Ça chauffe à la Banque de France.

CHAMPAGNE-ARDENNE. Parce que des mesures brutales ont été annoncées, avec notamment des suppressions de postes, une opération « Banque de France morte » se déroule vendredi sur tout le territoire. De nombreux agents champardennais suivront ce mouvement.

 

Alors qu’un CCE extraordinaire (Comité central d’entreprise) se tient ce vendredi 21 septembre, un appel à 24 heures de grève a été lancé ce même jour par l’ensemble des syndicats de la Banque de France, organisations très unies afin de dénoncer un plan de restructuration qui prévoit la suppression de 2 000 emplois dans le réseau.

Des usines à dossiers

Une situation qui sera lourde de conséquences en régions avec 40 caisses fermées sur 72, le cas de Charleville-Mézières en juillet 2013, de Troyes en juillet 2014. « Ne resterait que Reims alors que ces trois structures étaient les survivantes du plan 2003-2006 qui avait également vu Chaumont, Châlons et Épernay tirer le rideau », pestent les représentants du personnel craignant de gros impacts. « Si ce plan est encore en phase de projet, les marges de manœuvre seront très faibles. Rien n’est encore joué, d’où ce mouvement de grève car nos dirigeants ne doivent pas dégrader impunément notre institution. »

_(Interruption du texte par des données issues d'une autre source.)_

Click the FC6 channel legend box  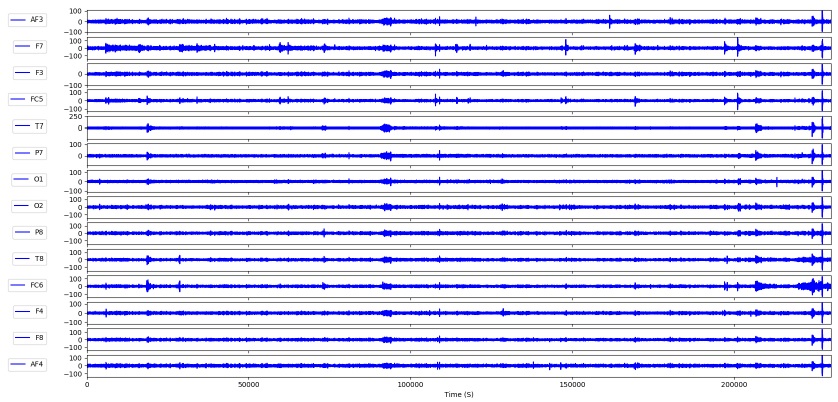click(x=28, y=285)
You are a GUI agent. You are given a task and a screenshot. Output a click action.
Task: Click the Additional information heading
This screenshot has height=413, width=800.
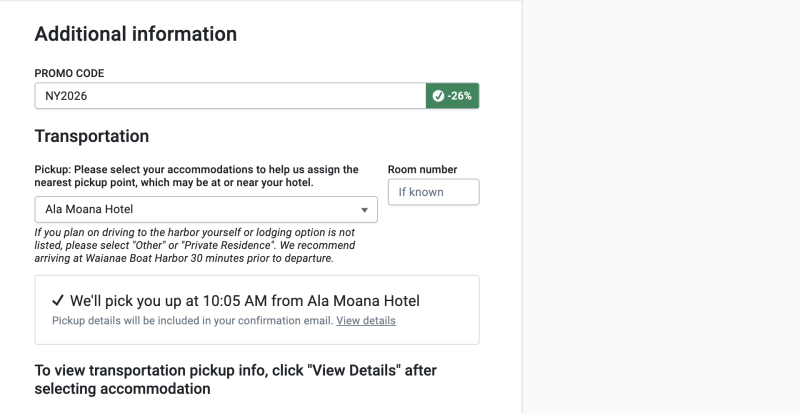coord(136,34)
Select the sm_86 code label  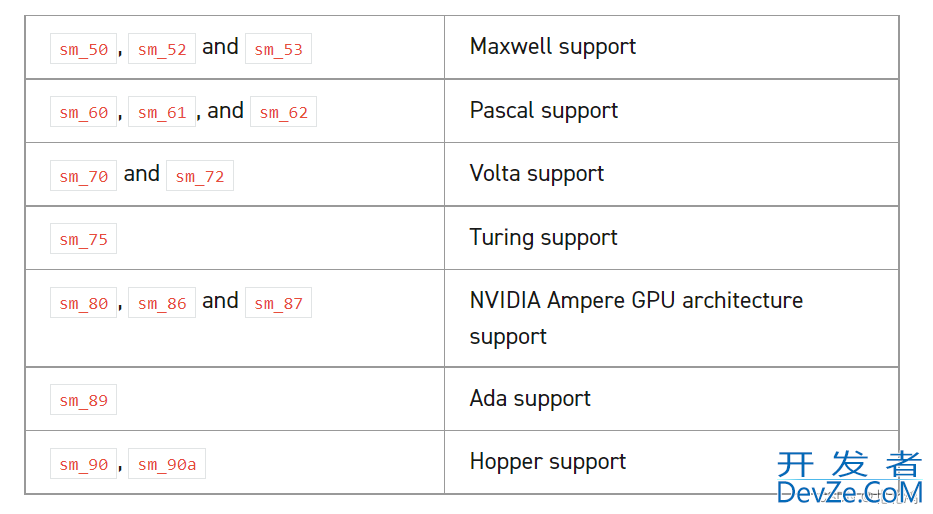(x=162, y=303)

Sur le territoire national, le gouvernement de la Banque veut imposer à marche forcée la fermeture de 12 antennes infradépartementales sur 21 et transformer 50 succursales départementales en coquilles vides. Ces succursales pourtant très utiles regroupent tous les métiers et missions de la Banque. Que ce soit en termes de caisses, de suivi économique des entreprises pour leurs cotations, de services de surendettement : toutes les fonctions étaient représentées jusque-là (administration, services RH, immobilier…).

Si certaines activités ont d’ores et déjà été aspirées, chaque agent se fait bien du souci aujourd’hui quant au devenir de Charleville (35 agents), Troyes (41) et Chaumont (14), les comptoirs ne recenseront alors plus que de 4 à 10 agents avec une modernisation des outils de travail aboutissant à des usines non pas à gaz mais à dossiers.

Nouvelles actions en perspective

La fermeture du bureau d’accueil et d’information qui fonctionnait en sous-préfecture d’Épernay n’est toujours pas digérée non plus. « Le gouvernement de la Banque a saisi l’opportunité de la pyramide des âges pour annoncer son plan et ses stratégies, mais c’est bien nous qui allons payer les pots cassés », insistent les personnels dénonçant également un management sous pression qui engendre stress et souffrance, là où les effectifs sont insuffisants.

Quid des agents qui ne partiront pas à la retraite ou ne seront pas mutables ? Quel avenir pour eux ? La Banque de France « ne serait plus que l’ombre d’elle-même avec un service public touché au cœur », écrivent les syndicats dans leur tract.

Alors que les tâches ne cessent d’augmenter, notamment en raison de la crise, ce plan de restructuration passe mal dans les rangs, d’où l’appel à ce qu’aucun établissement ne fonctionne normalement vendredi. À l’issue du comité central d’entreprise extraordinaire, de nouvelles actions pourraient être envisagées en régions et au niveau national.